--- Dataset content Enclosed Below ---
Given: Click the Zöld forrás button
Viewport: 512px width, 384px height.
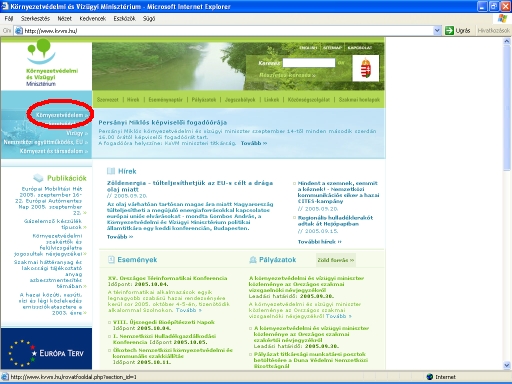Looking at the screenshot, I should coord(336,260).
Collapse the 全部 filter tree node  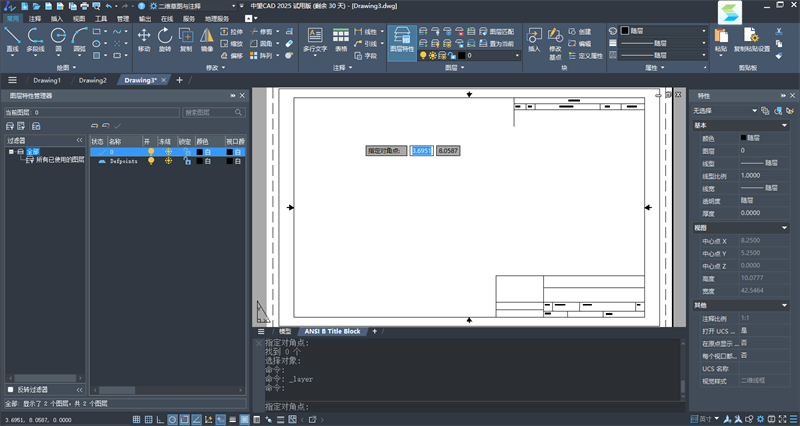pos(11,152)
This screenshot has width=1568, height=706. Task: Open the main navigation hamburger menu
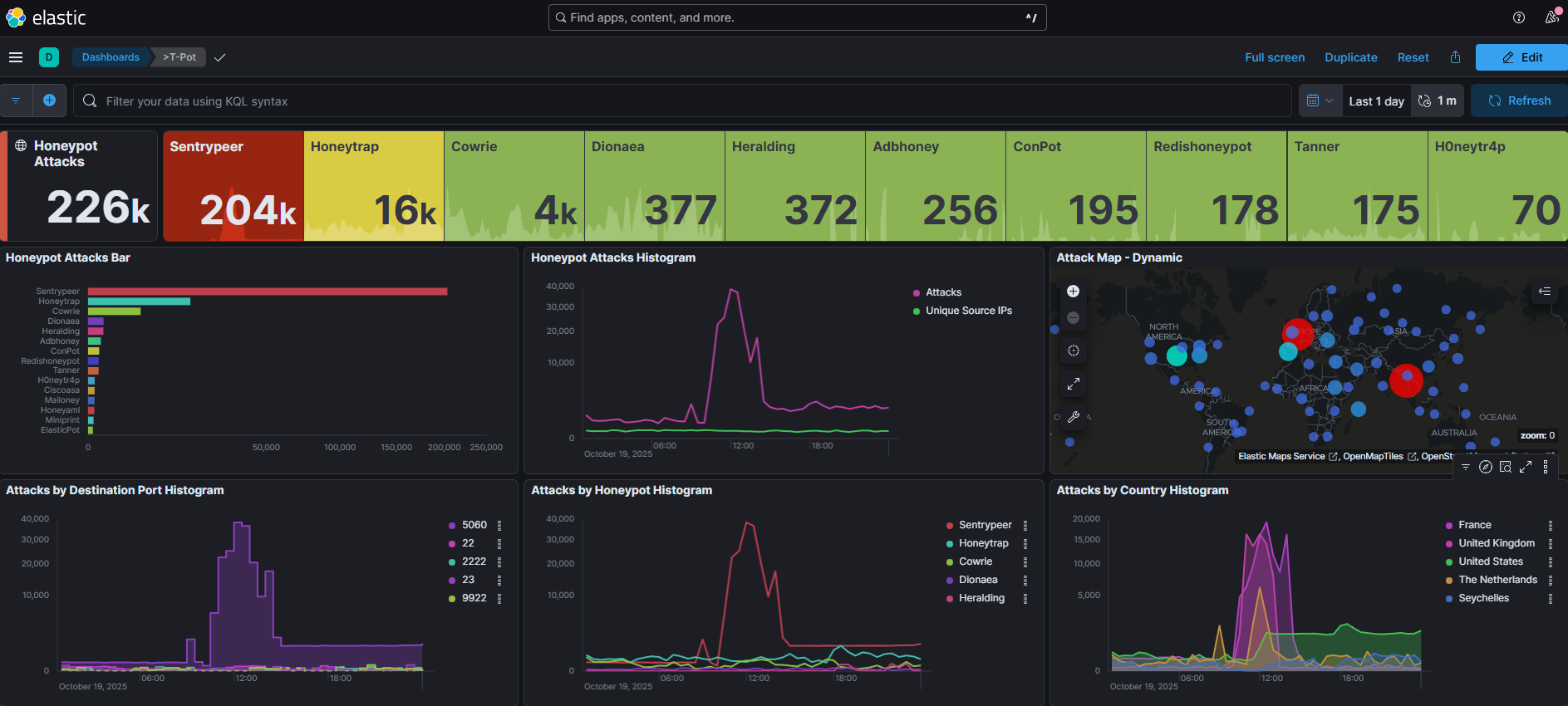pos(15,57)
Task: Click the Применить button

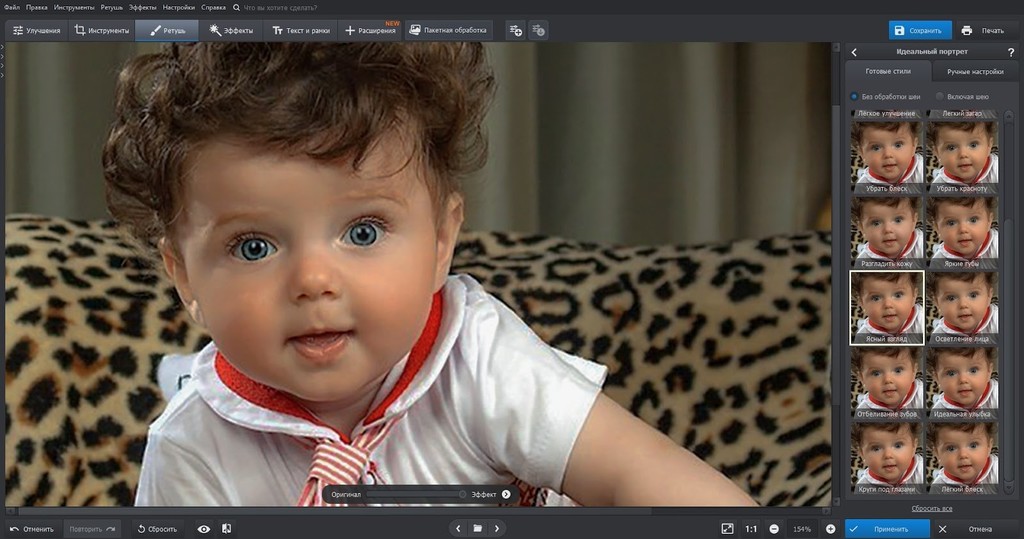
--- End of Enclosed Dataset content ---
Show the lines in the entries above that include the string "Click".

Response.
Given: Click the Zöld forrás button
Task: Click the Применить button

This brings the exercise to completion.